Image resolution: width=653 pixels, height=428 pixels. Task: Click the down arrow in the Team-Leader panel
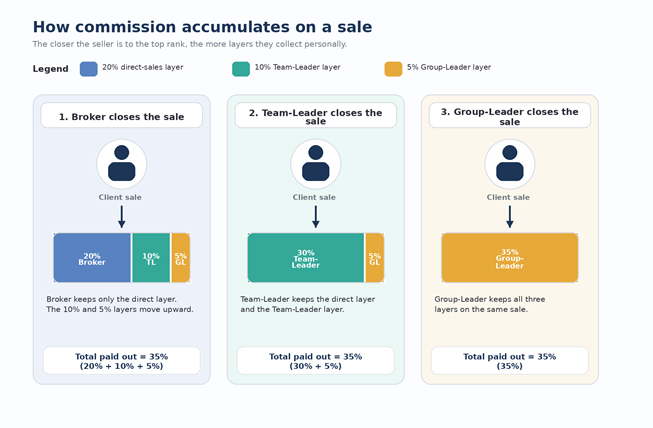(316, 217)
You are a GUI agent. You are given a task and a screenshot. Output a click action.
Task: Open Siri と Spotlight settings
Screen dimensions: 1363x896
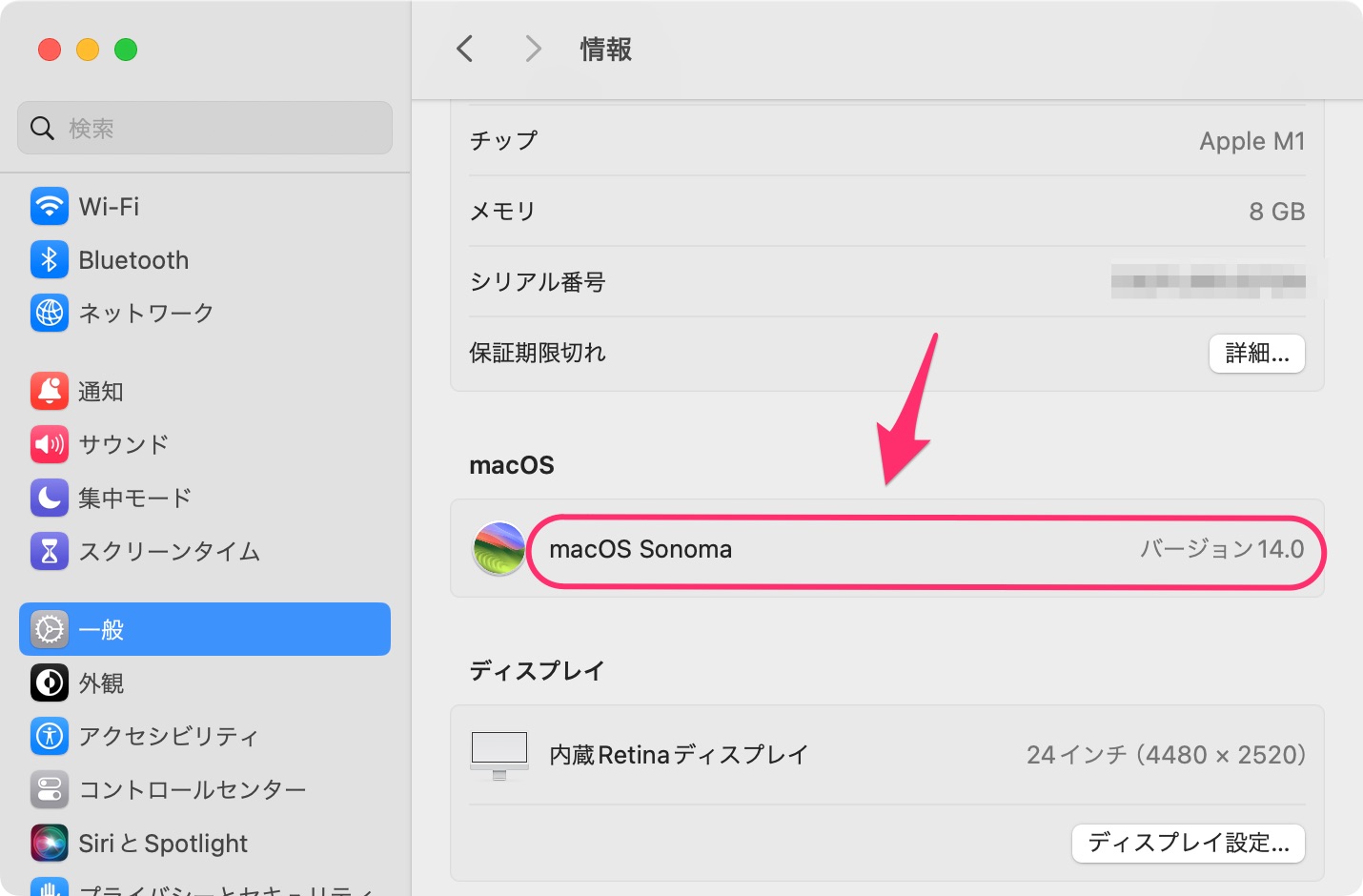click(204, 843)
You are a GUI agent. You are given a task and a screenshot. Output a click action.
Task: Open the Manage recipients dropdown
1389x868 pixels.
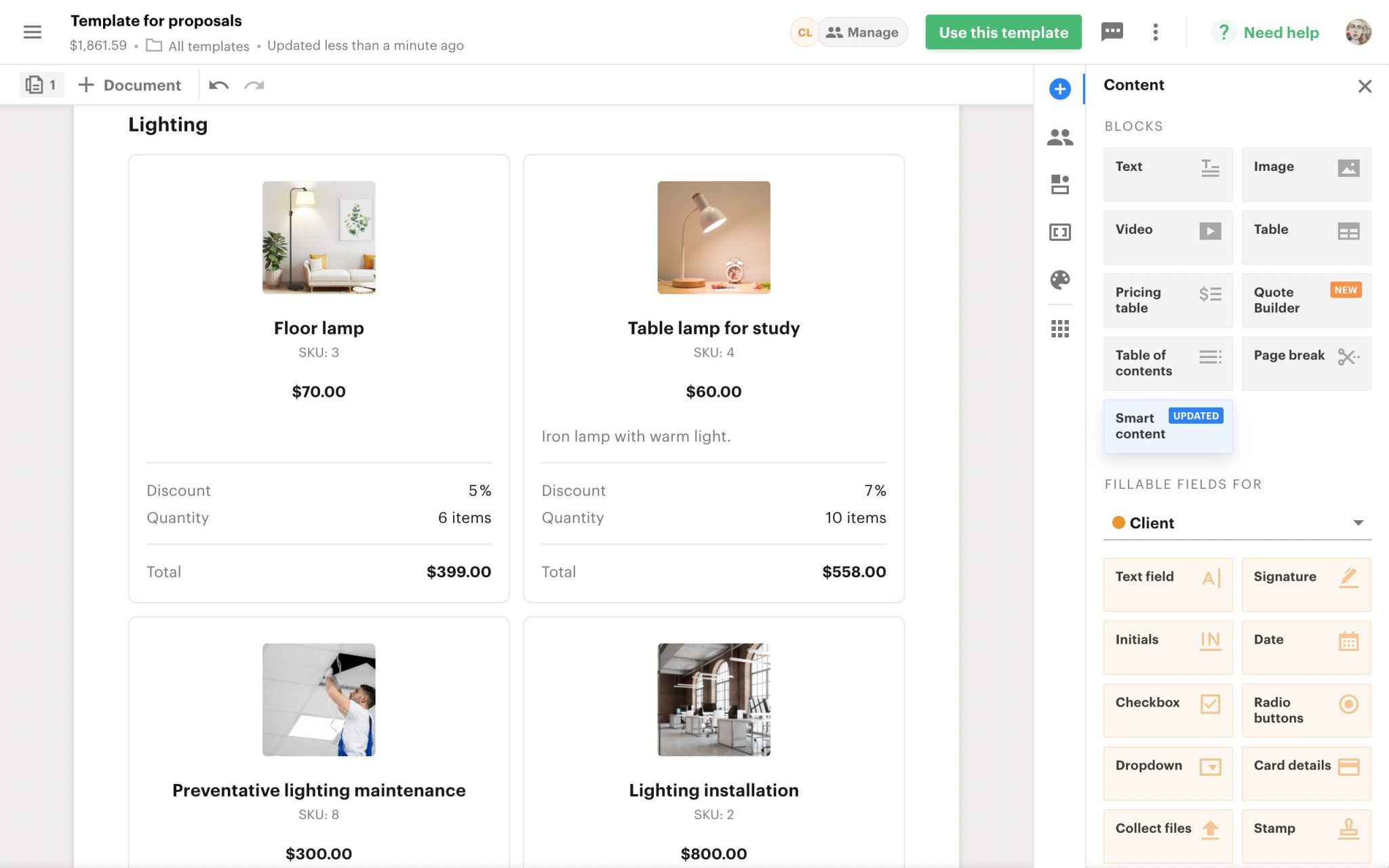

■ ■ ■ ■ ■ ■ ■

# [Requirement]
Output every line of the entries above unchanged, leaving out the pictures.

# [Task result]
Image resolution: width=653 pixels, height=428 pixels. Task: Click the down arrow in the Team-Leader panel
(316, 217)
You are a GUI agent. You are given a task and a screenshot. Output a click action.
Task: Open Siri と Spotlight settings
Screen dimensions: 1363x896
click(204, 843)
You are a GUI agent. You are given a task and a screenshot. Output a click action.
Task: Open the Manage recipients dropdown
1389x868 pixels.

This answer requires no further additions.